• [REQUIREMENT]: Filter these entries down to the lines that hold the word "computer", and show each of them.

──────── PROVIDED DATA

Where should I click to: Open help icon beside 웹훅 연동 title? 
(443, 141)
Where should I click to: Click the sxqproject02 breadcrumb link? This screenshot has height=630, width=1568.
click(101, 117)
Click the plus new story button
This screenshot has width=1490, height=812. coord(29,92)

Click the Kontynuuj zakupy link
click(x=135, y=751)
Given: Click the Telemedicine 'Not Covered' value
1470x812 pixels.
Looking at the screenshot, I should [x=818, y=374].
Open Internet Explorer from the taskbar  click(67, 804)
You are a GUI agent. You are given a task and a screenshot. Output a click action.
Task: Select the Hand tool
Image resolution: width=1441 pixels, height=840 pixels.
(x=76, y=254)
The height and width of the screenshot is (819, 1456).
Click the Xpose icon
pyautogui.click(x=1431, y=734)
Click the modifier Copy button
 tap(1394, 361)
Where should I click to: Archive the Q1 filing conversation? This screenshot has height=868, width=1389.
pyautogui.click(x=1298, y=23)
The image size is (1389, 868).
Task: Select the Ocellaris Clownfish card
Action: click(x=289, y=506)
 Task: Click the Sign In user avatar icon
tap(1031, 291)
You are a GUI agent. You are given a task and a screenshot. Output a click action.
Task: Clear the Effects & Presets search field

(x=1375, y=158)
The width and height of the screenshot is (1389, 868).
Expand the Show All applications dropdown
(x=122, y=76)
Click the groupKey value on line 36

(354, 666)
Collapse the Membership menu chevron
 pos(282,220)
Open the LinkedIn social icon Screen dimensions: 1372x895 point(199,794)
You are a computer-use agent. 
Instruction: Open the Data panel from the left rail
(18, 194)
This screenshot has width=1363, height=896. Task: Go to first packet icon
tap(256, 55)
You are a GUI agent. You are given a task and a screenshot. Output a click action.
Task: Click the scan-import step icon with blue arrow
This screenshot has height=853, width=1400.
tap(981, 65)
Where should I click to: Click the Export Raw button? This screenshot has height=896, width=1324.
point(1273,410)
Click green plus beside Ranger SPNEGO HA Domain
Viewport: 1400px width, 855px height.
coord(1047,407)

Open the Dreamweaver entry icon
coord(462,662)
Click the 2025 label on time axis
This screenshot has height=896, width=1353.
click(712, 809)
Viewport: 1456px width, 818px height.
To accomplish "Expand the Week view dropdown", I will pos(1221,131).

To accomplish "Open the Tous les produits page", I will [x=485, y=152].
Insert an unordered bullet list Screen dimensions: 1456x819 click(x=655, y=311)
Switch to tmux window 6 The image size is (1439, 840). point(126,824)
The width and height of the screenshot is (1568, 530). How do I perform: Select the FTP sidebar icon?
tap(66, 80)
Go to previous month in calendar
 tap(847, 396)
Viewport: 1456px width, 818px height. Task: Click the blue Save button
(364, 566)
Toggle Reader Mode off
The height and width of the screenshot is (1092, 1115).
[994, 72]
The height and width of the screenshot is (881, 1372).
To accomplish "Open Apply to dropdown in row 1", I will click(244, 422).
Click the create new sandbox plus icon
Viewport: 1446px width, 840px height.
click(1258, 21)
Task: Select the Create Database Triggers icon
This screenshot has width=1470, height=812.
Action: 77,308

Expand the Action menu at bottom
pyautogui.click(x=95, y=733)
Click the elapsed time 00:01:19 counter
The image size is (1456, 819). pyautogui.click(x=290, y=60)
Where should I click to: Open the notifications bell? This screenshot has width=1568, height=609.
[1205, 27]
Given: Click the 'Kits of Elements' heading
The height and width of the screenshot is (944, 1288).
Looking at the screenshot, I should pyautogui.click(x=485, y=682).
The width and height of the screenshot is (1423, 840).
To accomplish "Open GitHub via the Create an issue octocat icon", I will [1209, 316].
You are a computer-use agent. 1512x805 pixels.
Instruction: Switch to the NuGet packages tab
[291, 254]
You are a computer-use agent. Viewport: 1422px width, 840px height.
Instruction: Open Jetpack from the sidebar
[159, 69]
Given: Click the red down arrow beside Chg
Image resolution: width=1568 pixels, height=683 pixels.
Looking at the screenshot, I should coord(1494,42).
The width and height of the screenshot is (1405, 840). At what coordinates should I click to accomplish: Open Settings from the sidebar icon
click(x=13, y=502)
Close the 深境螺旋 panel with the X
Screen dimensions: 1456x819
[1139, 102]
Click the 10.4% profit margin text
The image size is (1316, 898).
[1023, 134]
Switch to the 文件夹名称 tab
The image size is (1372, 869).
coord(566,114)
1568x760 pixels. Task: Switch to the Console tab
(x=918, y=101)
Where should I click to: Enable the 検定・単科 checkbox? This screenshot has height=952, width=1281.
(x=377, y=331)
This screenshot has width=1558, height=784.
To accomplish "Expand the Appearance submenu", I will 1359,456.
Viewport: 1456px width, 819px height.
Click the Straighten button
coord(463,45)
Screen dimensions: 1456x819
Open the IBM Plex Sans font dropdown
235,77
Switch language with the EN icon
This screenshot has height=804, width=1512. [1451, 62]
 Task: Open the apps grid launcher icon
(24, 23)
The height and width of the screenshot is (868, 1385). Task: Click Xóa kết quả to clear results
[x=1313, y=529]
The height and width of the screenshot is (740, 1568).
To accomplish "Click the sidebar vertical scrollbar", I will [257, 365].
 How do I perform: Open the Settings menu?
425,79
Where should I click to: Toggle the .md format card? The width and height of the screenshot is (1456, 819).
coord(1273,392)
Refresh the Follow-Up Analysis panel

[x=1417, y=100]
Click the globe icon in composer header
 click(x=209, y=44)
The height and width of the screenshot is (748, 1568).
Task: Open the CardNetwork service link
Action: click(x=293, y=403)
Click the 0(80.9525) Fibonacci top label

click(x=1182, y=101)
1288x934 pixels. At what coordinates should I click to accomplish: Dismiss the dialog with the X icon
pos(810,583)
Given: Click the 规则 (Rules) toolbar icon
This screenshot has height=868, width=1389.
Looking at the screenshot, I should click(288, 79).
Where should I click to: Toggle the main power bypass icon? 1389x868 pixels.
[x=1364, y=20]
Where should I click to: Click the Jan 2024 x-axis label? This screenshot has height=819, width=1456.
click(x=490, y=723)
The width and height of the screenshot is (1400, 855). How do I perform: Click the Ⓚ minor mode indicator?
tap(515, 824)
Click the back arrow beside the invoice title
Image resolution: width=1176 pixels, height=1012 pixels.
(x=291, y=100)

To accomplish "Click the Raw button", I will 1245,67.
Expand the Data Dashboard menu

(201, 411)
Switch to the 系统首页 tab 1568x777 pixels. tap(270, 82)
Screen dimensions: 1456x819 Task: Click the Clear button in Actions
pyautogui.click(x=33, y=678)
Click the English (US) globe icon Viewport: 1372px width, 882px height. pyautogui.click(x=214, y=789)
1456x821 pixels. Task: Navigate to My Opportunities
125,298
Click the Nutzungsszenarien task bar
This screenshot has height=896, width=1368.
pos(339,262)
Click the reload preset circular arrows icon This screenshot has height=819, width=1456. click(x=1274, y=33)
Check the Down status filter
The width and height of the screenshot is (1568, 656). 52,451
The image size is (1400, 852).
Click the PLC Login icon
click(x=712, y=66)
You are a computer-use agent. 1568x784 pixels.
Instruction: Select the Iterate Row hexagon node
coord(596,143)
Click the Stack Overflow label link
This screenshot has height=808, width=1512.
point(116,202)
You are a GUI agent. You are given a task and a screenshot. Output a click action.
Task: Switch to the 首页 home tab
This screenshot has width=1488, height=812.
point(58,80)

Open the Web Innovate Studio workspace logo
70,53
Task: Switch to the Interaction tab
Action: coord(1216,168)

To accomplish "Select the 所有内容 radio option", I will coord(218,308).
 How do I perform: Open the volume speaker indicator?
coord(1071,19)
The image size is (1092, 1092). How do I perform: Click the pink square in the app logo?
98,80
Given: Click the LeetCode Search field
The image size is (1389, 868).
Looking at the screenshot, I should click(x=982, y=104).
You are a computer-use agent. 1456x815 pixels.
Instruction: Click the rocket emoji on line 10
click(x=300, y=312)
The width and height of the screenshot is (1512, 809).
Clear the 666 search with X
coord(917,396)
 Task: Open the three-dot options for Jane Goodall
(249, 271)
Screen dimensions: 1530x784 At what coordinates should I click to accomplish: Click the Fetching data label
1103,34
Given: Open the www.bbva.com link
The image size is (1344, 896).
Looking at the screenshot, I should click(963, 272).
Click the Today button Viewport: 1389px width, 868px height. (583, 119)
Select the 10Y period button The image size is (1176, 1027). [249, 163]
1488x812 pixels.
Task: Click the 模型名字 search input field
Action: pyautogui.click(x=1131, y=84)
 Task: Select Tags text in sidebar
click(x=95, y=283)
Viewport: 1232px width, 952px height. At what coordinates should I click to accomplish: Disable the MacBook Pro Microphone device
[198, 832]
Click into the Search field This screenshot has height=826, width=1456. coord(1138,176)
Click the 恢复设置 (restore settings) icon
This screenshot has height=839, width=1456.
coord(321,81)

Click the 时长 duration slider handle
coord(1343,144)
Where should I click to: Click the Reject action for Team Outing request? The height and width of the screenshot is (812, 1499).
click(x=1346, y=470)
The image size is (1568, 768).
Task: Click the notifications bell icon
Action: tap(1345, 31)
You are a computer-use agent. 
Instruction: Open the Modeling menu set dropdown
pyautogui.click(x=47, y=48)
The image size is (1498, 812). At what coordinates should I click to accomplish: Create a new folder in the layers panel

────────────────

• [OUTPUT OF THE EXERCISE]:
You are a computer-use agent. 
You are a computer-use agent. 1512x805 pixels.
You are a computer-use agent. Viewport: 1422px width, 840px height.
You are a computer-use agent. 1568x784 pixels.
You are a computer-use agent. 1456x815 pixels.
You are a computer-use agent. 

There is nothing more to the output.